RR foreword, preface, 1
1. The ultimate goal and aim of pragmatism is what, according to Rorty?
2. How is Rorty at one with Kant?
3. Rorty says for James and Dewey the only goal was what?
4. What does Rorty want to teach us, according to Robert Brandom? And who do you think he means by "us"? Do you think WJ wanted to teach us the same thing?
5. What are norms, for Rorty, and how do they relate to reality (and Reality)? Do you understand and accept Rorty's upper/lower case distinction?
6. What of the original Enlightenment did Rorty applaud? Do you?
7. What in Plato and Christianity does Rorty call morally ambiguous?
8. What does Rorty say Dewey and Nietzsche simultaneously turned their backs on, and why? But what difference sharply distinguishes them?

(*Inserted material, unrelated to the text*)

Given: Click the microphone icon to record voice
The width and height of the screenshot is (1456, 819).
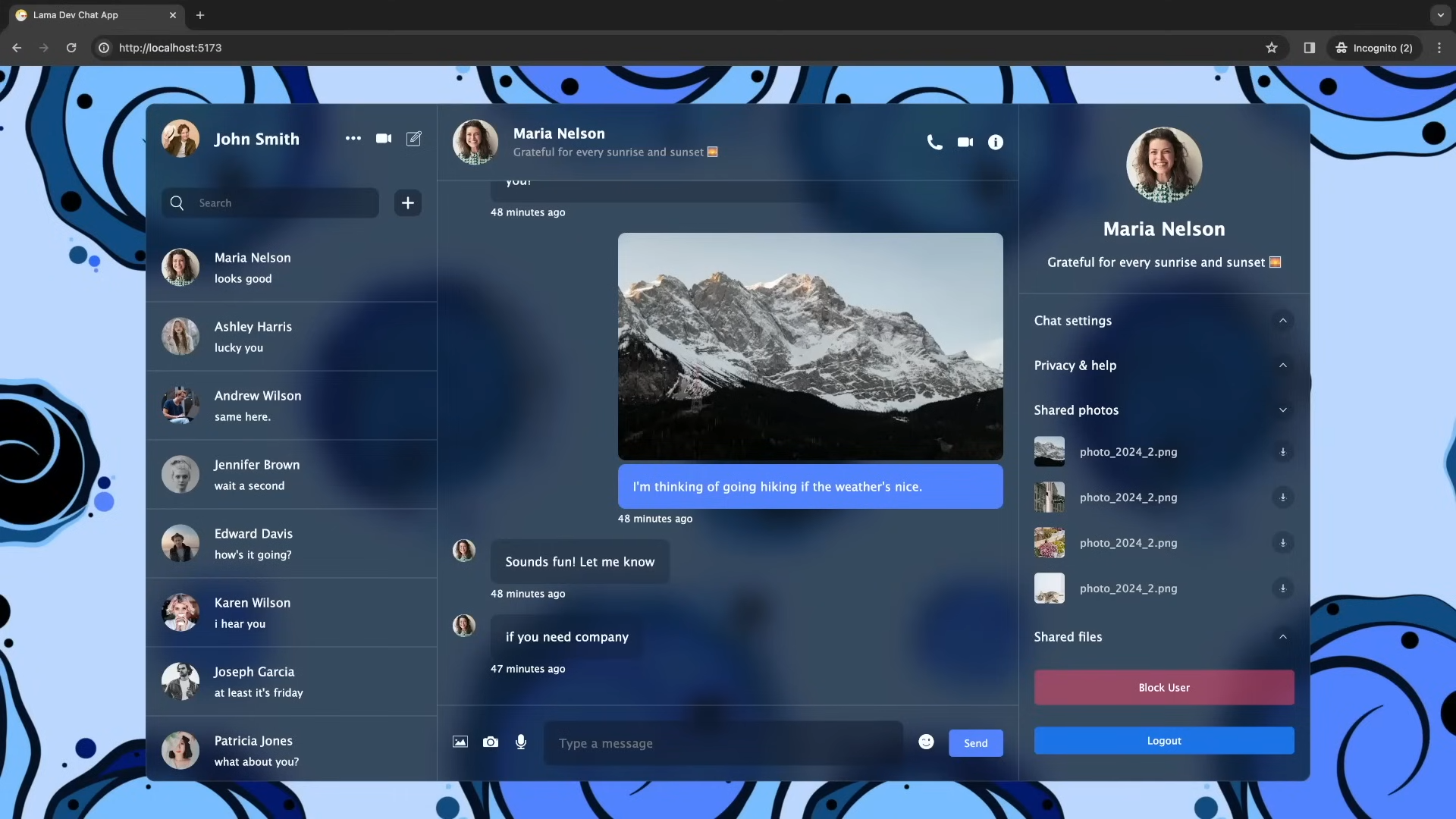Looking at the screenshot, I should [521, 742].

9. What does Rorty say his version of pragmatism mediates and replaces?
10. Dewey, like James, hoped each new generation would try to do what? Is that a worthy and reasonable hope? What did Peirce, James, and Dewey "combine"? What was James more interested in than either of the other two?

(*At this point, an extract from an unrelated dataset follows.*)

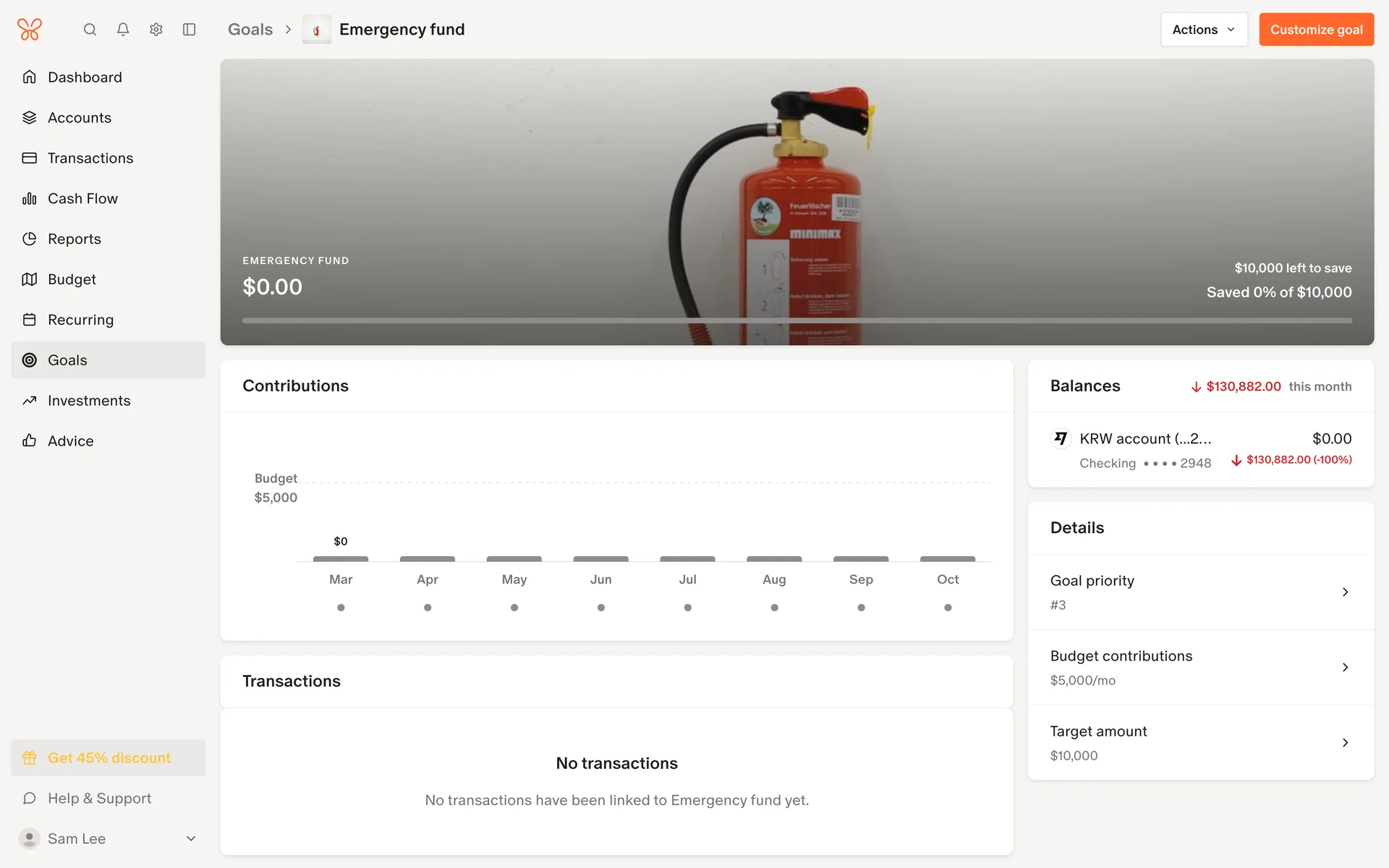
Task: Click the butterfly app logo
Action: coord(30,30)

11. James approvingly cited Papini's description of what, in making what point?
12. What did Dewey say was the proper task of future philosophy?
13. What do his biographers agree was central to the formation of Dewey's mature thought? To what need related to his father does Rorty think we owe the pragmatist theory of truth? What is that theory's underlying motive?
14. Dewey's stories are always stories of what kind of progress?
15. James rejects what Clifford-like view?